Ahlakın Soyut Yüklerinden Kurtuluşu: Marx’ın Etik Devrimi

Modern felsefe tarihinde ahlak üzerine kalem oynatmış çokça düşünür var: Kant, evrensel bir yasa idealinde ahlâkı temellendirirken; Hegel, özgürlüğün tarihsel açılımında etiği devletle özdeşleştirir. Antikçağ’dan itibaren felsefe, ahlâkı ya insan doğasından (Aristoteles), ya Tanrı’dan (Aquinolu Thomas), ya da aklın kendisinden (Kant) türetmeye çalıştı. Ancak Marx’ın ortaya koyduğu etik anlayışı, yalnızca teorik bir yön değişikliği değil, aynı zamanda bu geleneksel felsefi ahlâkın ideolojik bir eleştirisidir. Marx için ahlâk, içinde yaşanılan maddi üretim koşullarının ve sınıf ilişkilerinin bir yansımasıdır. Bu nedenle onun ahlâk anlayışı, diğer filozoflardan kesin çizgilerle ayrılır.

Soyut Ahlâkın Eleştirisi

Marx, özellikle Kant gibi filozofların soyut evrenselciliklerine karşı çıkar. Kant, “iyi isteme”yi ve “kategorik imperatif”i tarih dışı, sınıflar üstü ve koşullardan bağımsız bir etik yasaya dönüştürür. Oysa Marx için bu tür evrensellik iddiaları, bizzat belirli bir sınıfın (burjuvazinin) tarihsel konumunun idealleştirilmesinden başka bir şey değildir. Ona göre, ahlâkın evrensel gibi görünen ilkeleri, aslında egemen sınıfın çıkarlarını sürdürmenin yollarıdır:

“Egemen fikirler, her zaman egemen sınıfın fikirleridir.”

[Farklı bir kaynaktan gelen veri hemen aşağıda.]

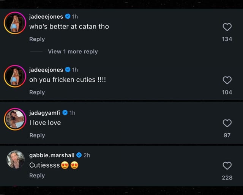View the 228 likes count on Cutiessss comment
The image size is (243, 195).
227,177
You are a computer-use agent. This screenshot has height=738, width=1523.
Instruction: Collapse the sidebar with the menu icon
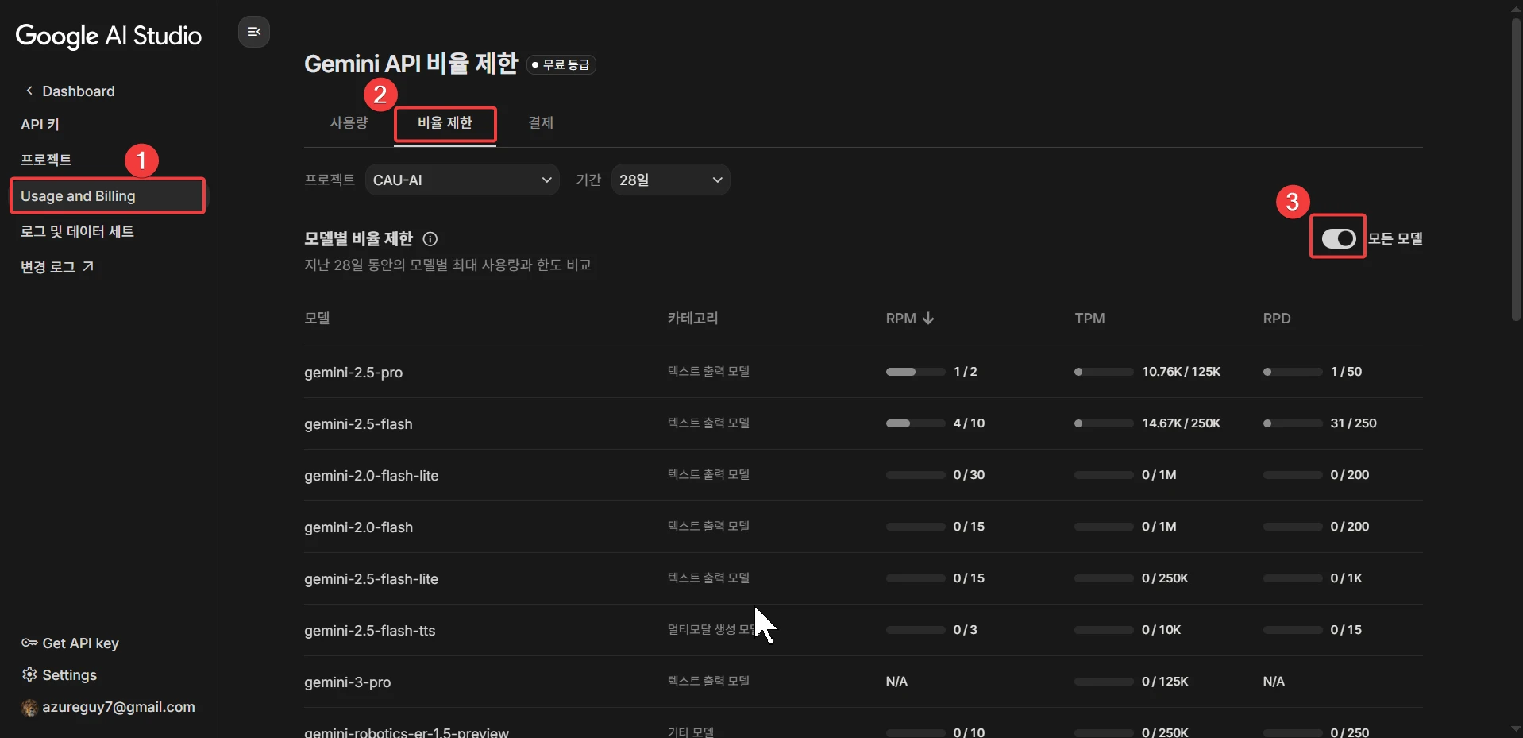(x=254, y=32)
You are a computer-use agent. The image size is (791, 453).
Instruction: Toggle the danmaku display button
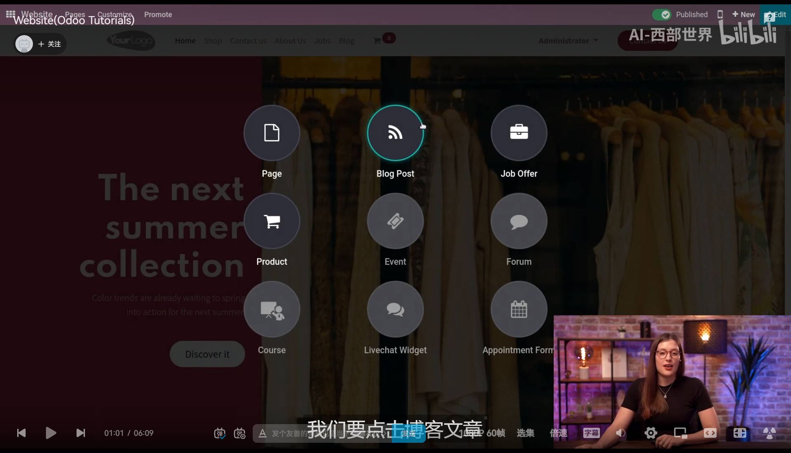click(220, 433)
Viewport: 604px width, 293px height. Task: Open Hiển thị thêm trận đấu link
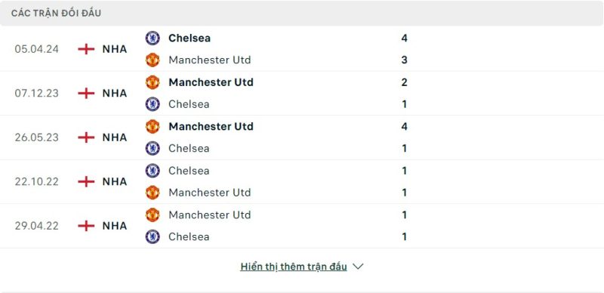click(294, 267)
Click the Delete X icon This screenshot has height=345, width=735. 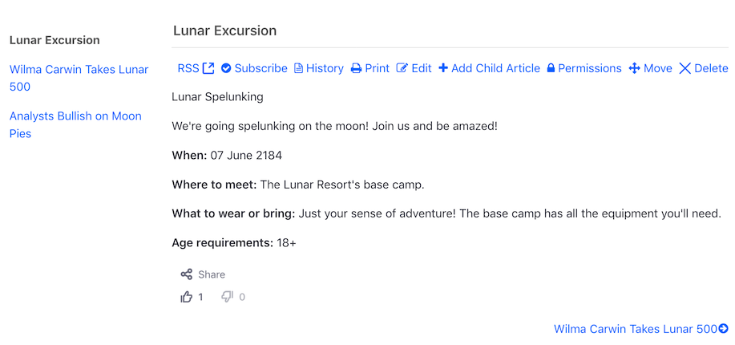pos(685,68)
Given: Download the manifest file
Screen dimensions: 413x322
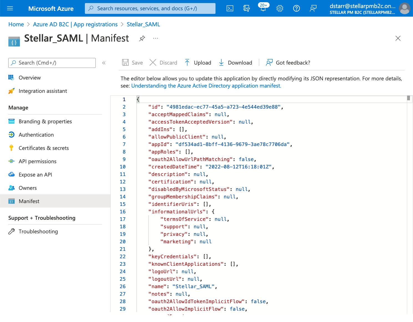Looking at the screenshot, I should coord(235,63).
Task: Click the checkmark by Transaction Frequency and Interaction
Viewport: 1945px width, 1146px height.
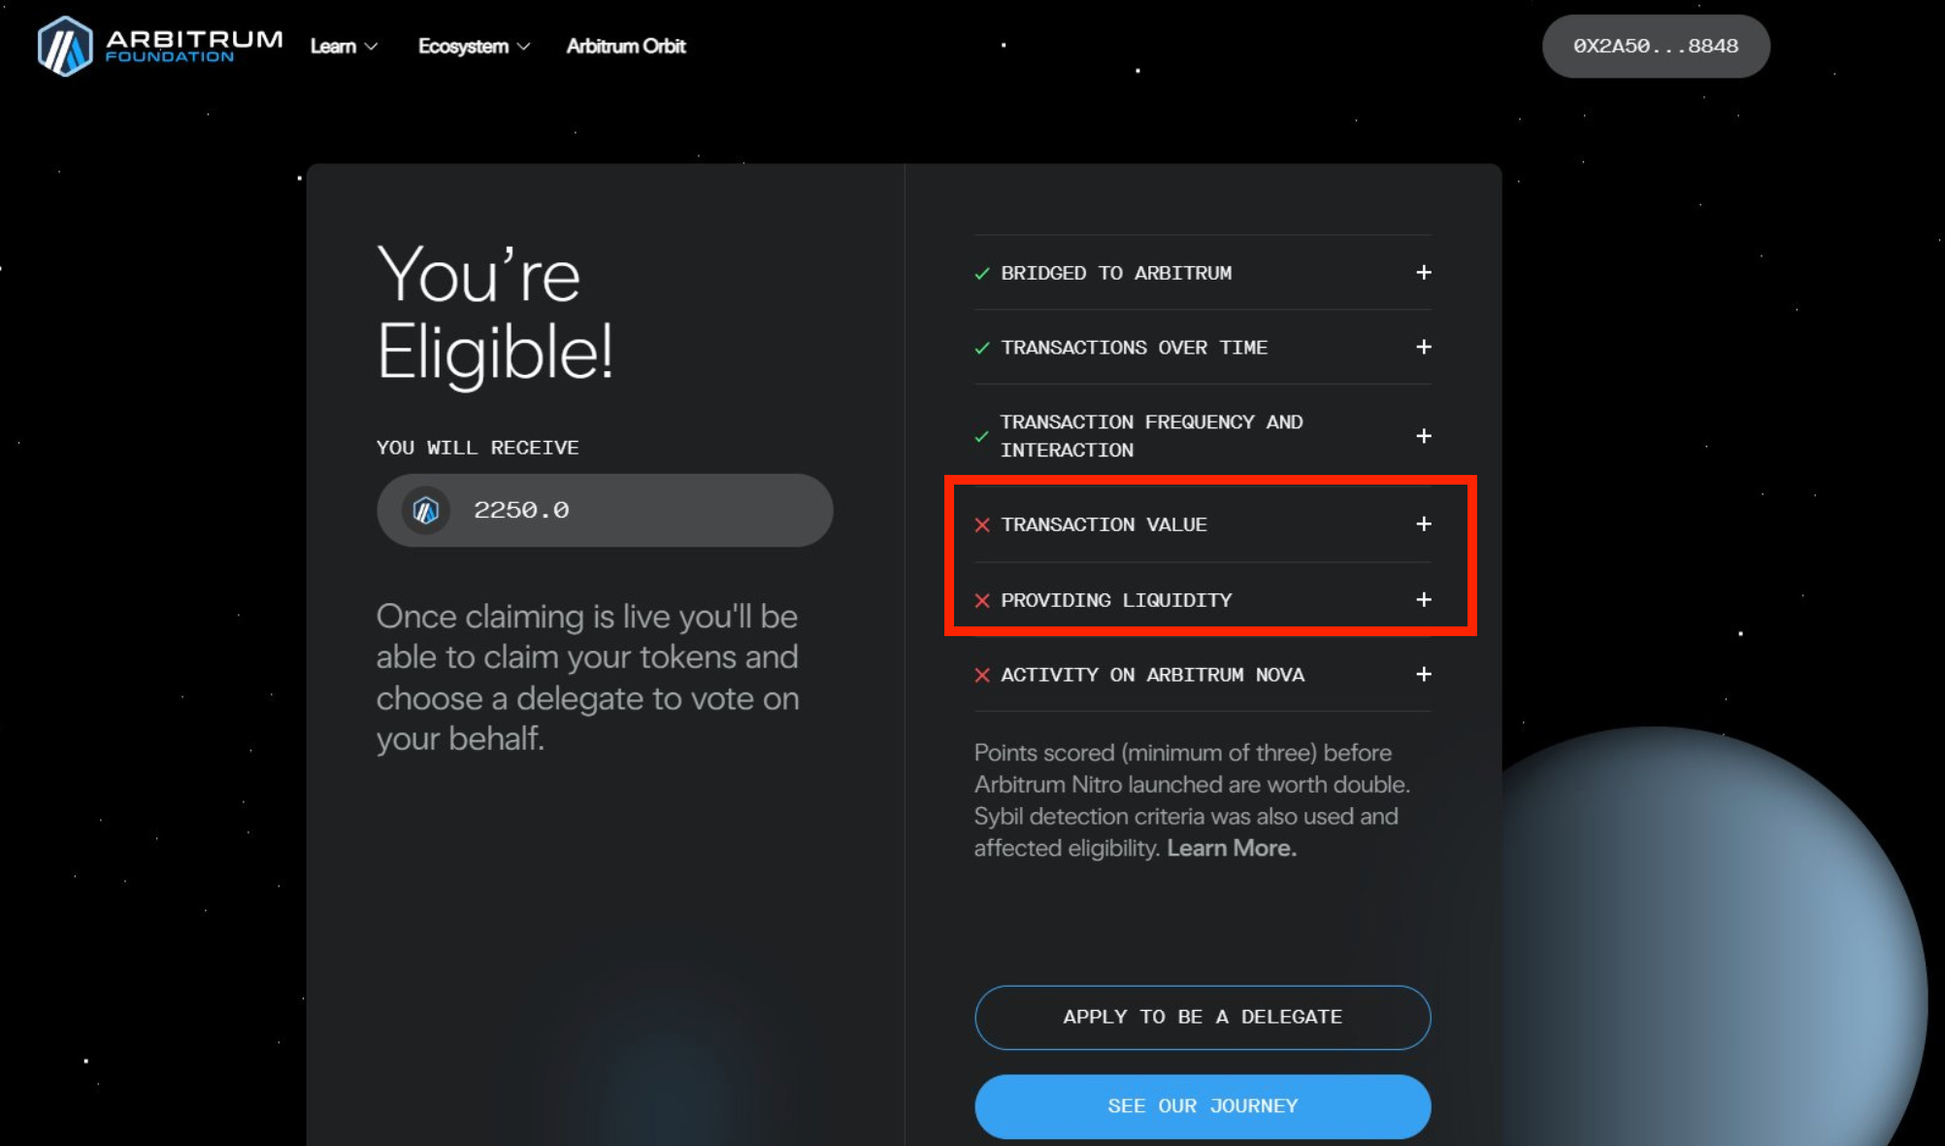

Bu cümlede özetlenen görüş, Marx’ın etik anlayışının temelidir: Ahlâk, felsefi olarak değil, tarihsel ve maddi olarak açıklanmalıdır.

Praksis Olarak Etik

Marx’ın Hegel’den devraldığı önemli kavramlardan biri “praksis”tir, ancak onu yeniden tanımlar. Hegel için etik, bireyin kendi öz-bilincini devlette gerçekleştirmesidir; Marx içinse etik, insanın kendisini tarihsel süreç içinde özgürleştirmesi, yani emek sürecinde kendi doğasını gerçekleştirmesidir. Bu fark, Marx’ın etiğini statik değil, devrimci bir süreç olarak kavradığını gösterir. Dolayısıyla Marx’ın etik anlayışı bir “yaşam pratiği”dir; pasif bir iyi niyet değil, dönüşüme yönelen kolektif bir eylemdir.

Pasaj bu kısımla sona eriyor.